CPA Regulation (REG)
Certified Public Accountant Regulation (REG) covers ethics, federal tax procedures, business law, and professional responsibilities for aspiring CPAs.
Corporate and Partnership Taxation
Taxation of Businesses: Corporations and Partnerships
Businesses are taxed differently depending on their entity type. CPAs must understand the rules for C corporations, S corporations, and partnerships.
Corporate Taxation
C corporations are taxed as separate entities. Profits are taxed at the corporate level, and dividends are taxed again at the shareholder level (double taxation).
S corporations, on the other hand, pass income directly to shareholders, avoiding double taxation.
Partnership Taxation
Partnerships do not pay income tax. Instead, profits and losses are passed through to partners’ personal returns.

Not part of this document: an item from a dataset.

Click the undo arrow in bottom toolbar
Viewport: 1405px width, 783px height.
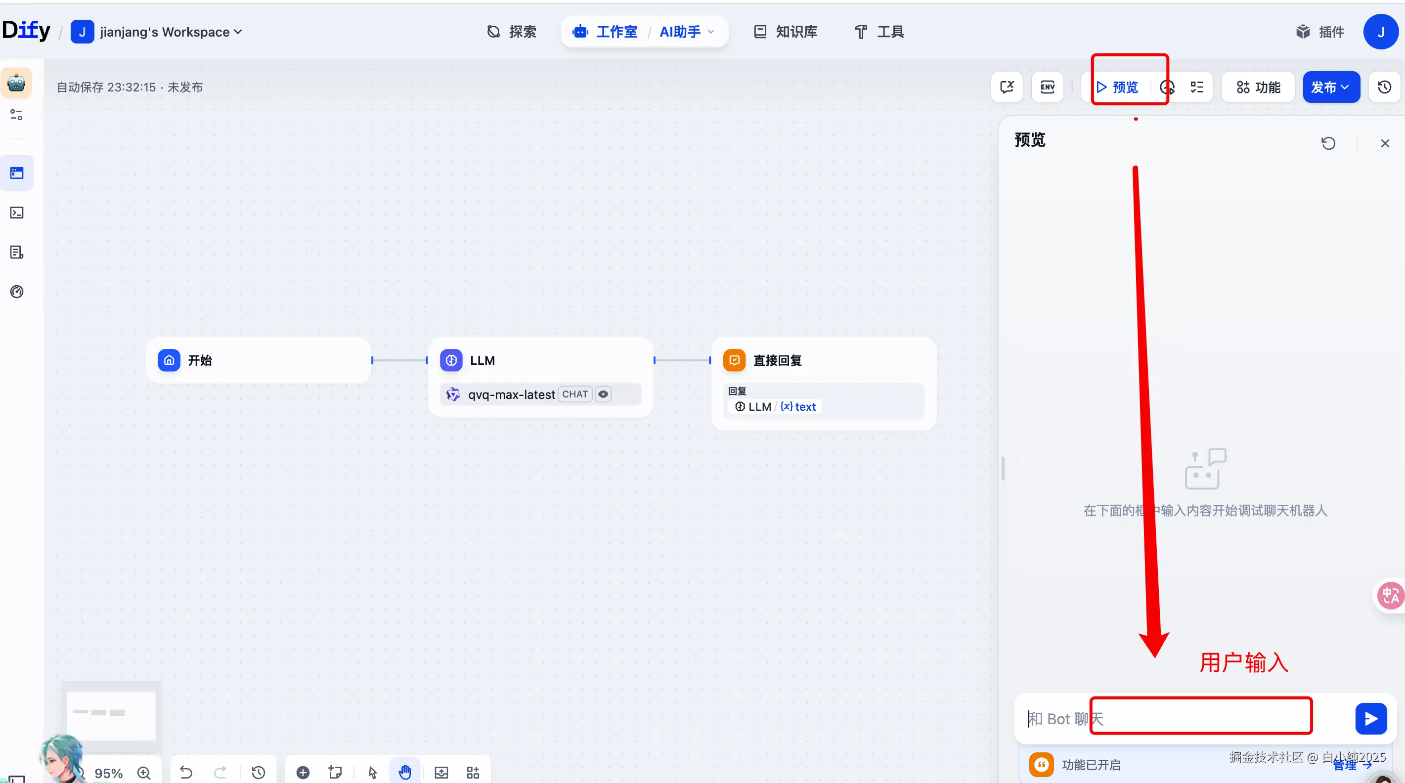coord(186,772)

Calculating Taxable Income
- C Corporations: Start with gross receipts, subtract COGS, expenses, and deductions.
- Partnerships: Allocate items of income and deduction among partners based on the partnership agreement.
Real-World Application
CPAs advise clients on entity selection and help prepare complex tax returns for multi-owner businesses.
Formula
\[ \text{Taxable Income} = \text{Gross Income} - \text{Deductions} \]
Examples
Calculating a C corporation’s tax liability and advising on potential double taxation.
Allocating partnership income among partners with different ownership percentages.
In a Nutshell
Corporate and partnership taxation requires understanding entity structures and unique tax rules.